- Born: 1917
- Died: 2001 (aged 83–84)
- Occupation: Lawyer

= Carlos Cadena =

American judge

Carlos C. Cadena (1917–2001) was an American lawyer, civil rights activist and judge based in San Antonio, Texas.

== Early life and education ==
Carlos Cristian Cadena, who was the son of Mexican immigrants, was born in San Antonio, Texas, in 1917 and attended Catholic school. He earned his LL.B. degree from the University of Texas Law School in 1940, serving as editor of the Texas Law Review and graduating summa cum laude.

== Career ==
Cadena's long legal career was interrupted only by a term as a radio operator in the US Army Air Forces during World War II. In his early years he worked as assistant city attorney (and later city attorney) for San Antonio, was partner in a law firm, and also taught constitutional law at St. Mary's University in San Antonio. Cadena, a father of one, married Gloria Villa Galvan, a young war widow with eight children. Together they raised their nine children.

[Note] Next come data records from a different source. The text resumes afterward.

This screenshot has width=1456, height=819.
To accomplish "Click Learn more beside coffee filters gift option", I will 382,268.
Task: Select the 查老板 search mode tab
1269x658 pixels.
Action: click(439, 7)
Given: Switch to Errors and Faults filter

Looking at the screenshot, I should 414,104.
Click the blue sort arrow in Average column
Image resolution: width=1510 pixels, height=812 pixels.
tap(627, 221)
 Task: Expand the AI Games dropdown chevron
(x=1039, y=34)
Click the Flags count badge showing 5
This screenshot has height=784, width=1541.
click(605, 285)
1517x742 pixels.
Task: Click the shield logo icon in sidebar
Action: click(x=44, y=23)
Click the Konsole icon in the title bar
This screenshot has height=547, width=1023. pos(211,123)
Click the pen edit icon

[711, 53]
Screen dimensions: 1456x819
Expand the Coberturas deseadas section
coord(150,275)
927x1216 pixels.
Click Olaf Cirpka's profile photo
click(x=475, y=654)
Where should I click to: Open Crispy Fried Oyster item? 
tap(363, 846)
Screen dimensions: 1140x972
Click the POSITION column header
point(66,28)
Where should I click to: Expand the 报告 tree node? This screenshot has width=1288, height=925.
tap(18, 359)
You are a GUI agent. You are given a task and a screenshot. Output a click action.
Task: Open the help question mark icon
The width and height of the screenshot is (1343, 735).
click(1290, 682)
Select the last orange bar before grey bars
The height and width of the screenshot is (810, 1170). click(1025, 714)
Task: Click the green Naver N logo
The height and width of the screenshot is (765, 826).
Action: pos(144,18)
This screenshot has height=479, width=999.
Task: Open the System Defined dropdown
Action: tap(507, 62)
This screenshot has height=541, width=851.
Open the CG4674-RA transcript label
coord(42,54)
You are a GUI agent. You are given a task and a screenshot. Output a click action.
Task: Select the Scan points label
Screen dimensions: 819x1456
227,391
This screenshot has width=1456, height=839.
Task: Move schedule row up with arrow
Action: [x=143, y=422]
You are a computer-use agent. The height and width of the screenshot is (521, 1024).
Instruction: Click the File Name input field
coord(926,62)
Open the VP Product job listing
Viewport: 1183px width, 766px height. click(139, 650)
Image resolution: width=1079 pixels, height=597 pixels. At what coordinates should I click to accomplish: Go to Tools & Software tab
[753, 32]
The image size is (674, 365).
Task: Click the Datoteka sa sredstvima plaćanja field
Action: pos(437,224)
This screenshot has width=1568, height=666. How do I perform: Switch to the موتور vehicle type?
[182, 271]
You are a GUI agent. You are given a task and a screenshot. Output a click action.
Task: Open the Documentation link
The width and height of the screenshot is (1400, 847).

Cadena worked with fellow attorney Gus Garcia in the landmark case Hernández v. Texas (1954), arguing before the US Supreme Court for the end of a practice of systematic exclusion of Hispanics from jury service in Jackson County, Texas. Even though Mexican-Americans composed more than 10% of the county's population, no person of Mexican ancestry had served on a jury there in over 25 years. The high court, led by Chief Justice Earl Warren, ruled that United States citizens could not be excluded from jury duty based on national origin, because such exclusion denied the accused a jury of his peers. Cadena and Garcia were the first Mexican Americans to argue and win a case in front of the Supreme Court.

Cadena returned to the law faculty, teaching constitutional law at St. Mary's from 1961 until 1965, when Texas governor John Connolly appointed him an associate justice of the 4th Court of Appeals, the first Mexican American to hold such a high ranking judgeship. He was named the Court's chief justice in 1977 by then-governor Dolph Briscoe and held that position until his retirement in 1990 after 25 years on the bench. He continued to serve part-time as a senior appellate justice, as well as acting of counsel to the San Antonio law firm of Charles A. Nicholson, until his death from lung cancer in 2001. Cadena was survived by his wife and nine children.

Cadena received many state and national awards during his more than fifty years of legal practice. The premiere student society of St. Mary's Law School is the Carlos Cadena Law Student Dining Society, and one of the University of Texas Law School's societies is named in his honor. In February 2009, the Public Broadcasting System showed a program A Class Apart, centering on the Hernandez case and its social implications for Mexican Americans.